[Collected data entries]

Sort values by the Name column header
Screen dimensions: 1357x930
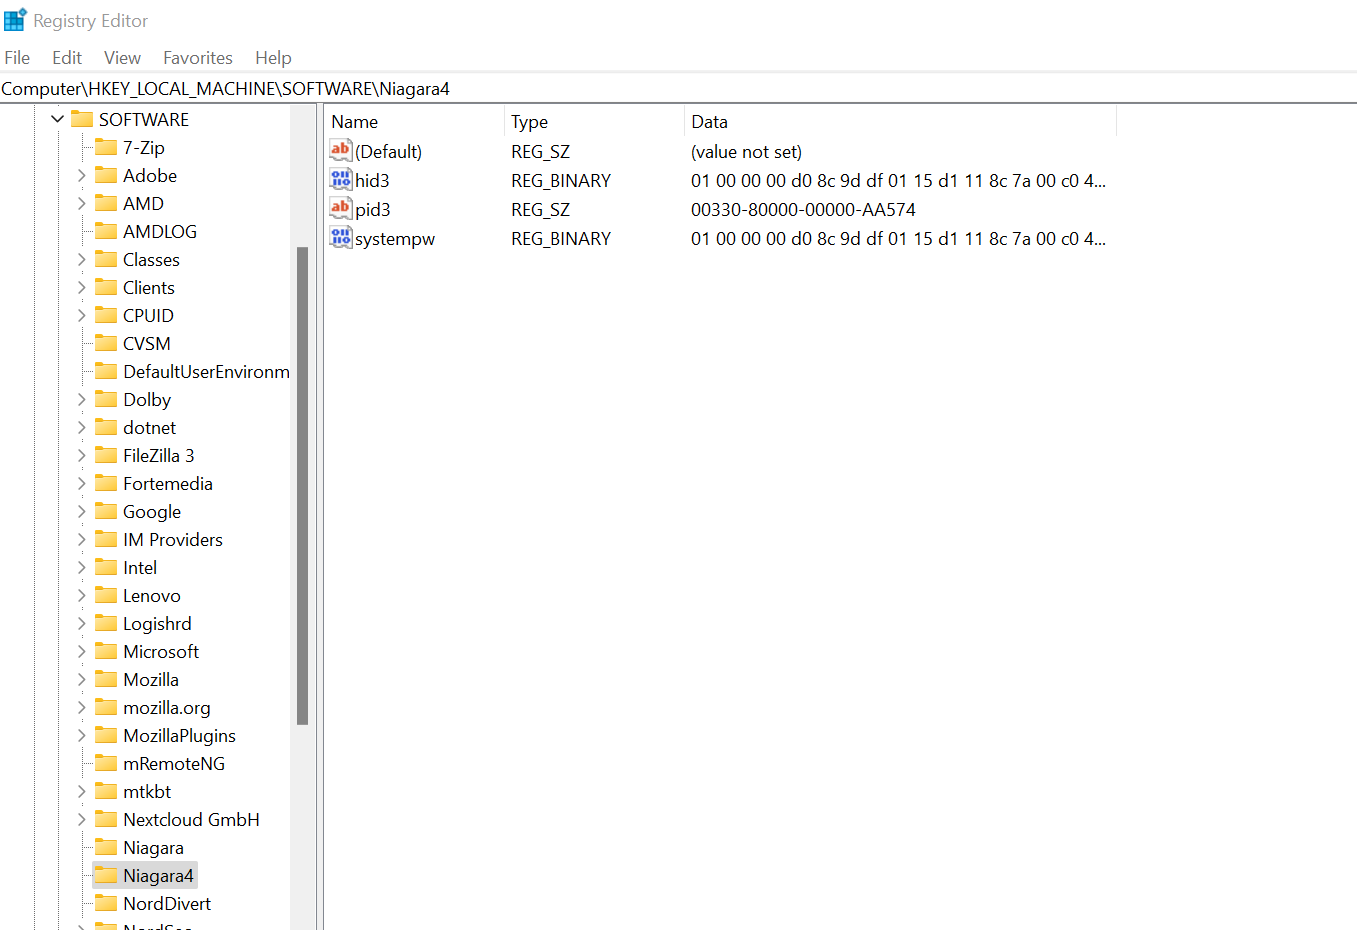[x=414, y=122]
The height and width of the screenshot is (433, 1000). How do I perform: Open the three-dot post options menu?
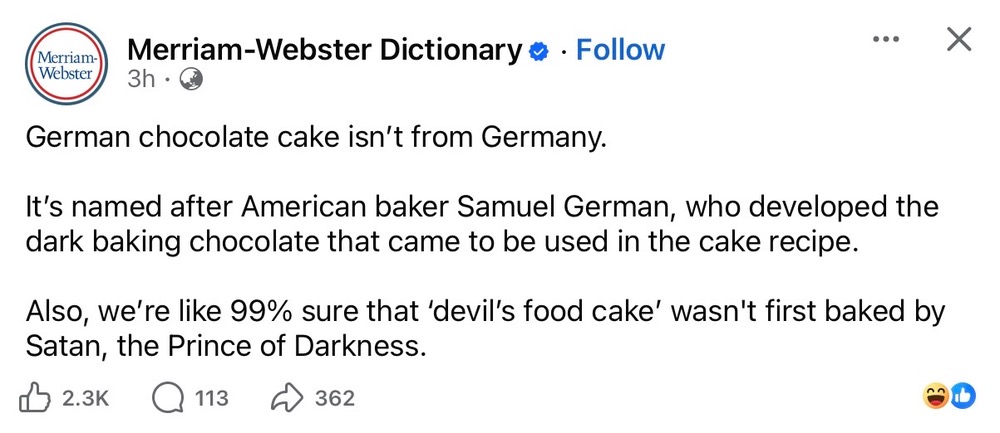click(x=887, y=41)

TASK TO COMPLETE:
Your task is to transcribe exactly the lines from the one containing "Screen dimensions: 1357x930" through the final line of the entries above, pictures excluded.

RESULT OF THE TASK:
Screen dimensions: 1357x930
[x=414, y=122]
The height and width of the screenshot is (433, 1000). How do I perform: Open the three-dot post options menu?
click(x=887, y=41)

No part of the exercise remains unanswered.